Entrevista

Juan Mayorga: “A veces escribo para el teatro que vendrá y no para el de hoy”

Juan Mayorga (1965, Madrid) vive un momento dulce. Este viernes estrena y dirige nueva obra en el Teatro Español, Silencio, monólogo interpretado por la reconocida actriz Blanca Portillo, que surge del texto que el autor leyó al ingresar como académico en la Real Academia Española en 2019. Además, tiene en cartel en el Teatro del Barrio (Madrid), otro montaje también dirigido por él, La lengua en pedazos, pieza protagonizada por Clara Sanchis en el que Teresa de Jesús se enfrenta a su inquisidor, Daniel Albadalejo; y dos obras, Shock 1 y Shock 2, coescritas con Juan Cavestany, Albert Boronat y Andrés Lima, que continúan una de las giras más exitosas del teatro español de los últimos años. Estas dos obras, dirigidas por el propio Lima, podrán verse hasta abril en Gijón, Santiago de Compostela, Las Palmas de Gran Canaria, Mallorca y Barcelona. Pero la cosa no acaba ahí, además, El Golem, una obra todavía inédita con el colapso de la sanidad pública de fondo, se estrenará el 25 de febrero en el Teatro María Guerrero del Centro Dramático Nacional. El montaje lo dirigirá Alfredo Sanzol.

» Tarea pendiente A
Según el texto sobre Juan Mayorga, ¿qué actriz interpreta el monólogo Silencio?
» Tarea pendiente B
Retoma el texto sobre Juan Mayorga a partir de su última frase.
Las líneas no son necesarias.

» Datos siguientes
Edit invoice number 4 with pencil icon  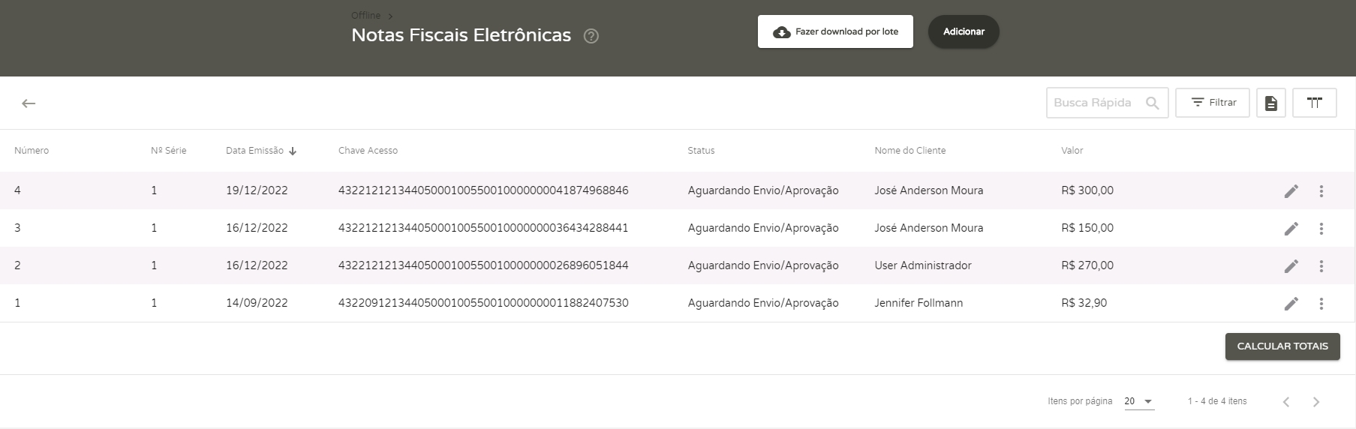[x=1291, y=191]
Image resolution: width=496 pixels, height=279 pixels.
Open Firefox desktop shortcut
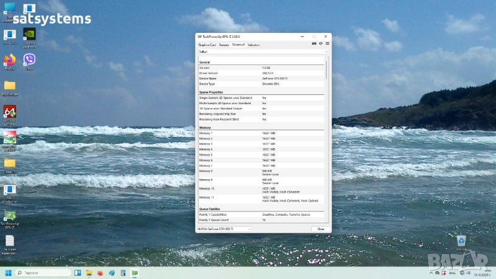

» Resultado A
Blanca Portillo.

» Resultado B
El éxito no ha hecho cambiar el talante amable y tranquilo de este hombre de teatro que ha conseguido estrenar sus obras en medio mundo. Ni un atisbo de grandilocuencia se entrevé en este madrileño de trato exquisito y que, dice, llegó al teatro tarde. Antes se licenció en Filosofía y Matemáticas e hizo una tesis doctoral sobre Walter Benjamin dirigida por el filósofo Reyes Mate, figura con la que hoy sigue teniendo trato y es el maestro de la concepción de la historia, la política y la ética tan presentes en su teatro. Entre montaje y montaje, Mayorga dirige el máster de formación permanente en creación teatral de la Universidad Carlos III. Unos estudios que ha consolidado tras ocho años como una referencia en toda España. Atiende a este periódico en un hueco entre clases, representaciones y ensayos con Blanca Portillo. Pleno de energía, excitado y contento en un Madrid que se debate entre el desenfreno y el miedo a un oleaje que comienza a ser tsunami vírico.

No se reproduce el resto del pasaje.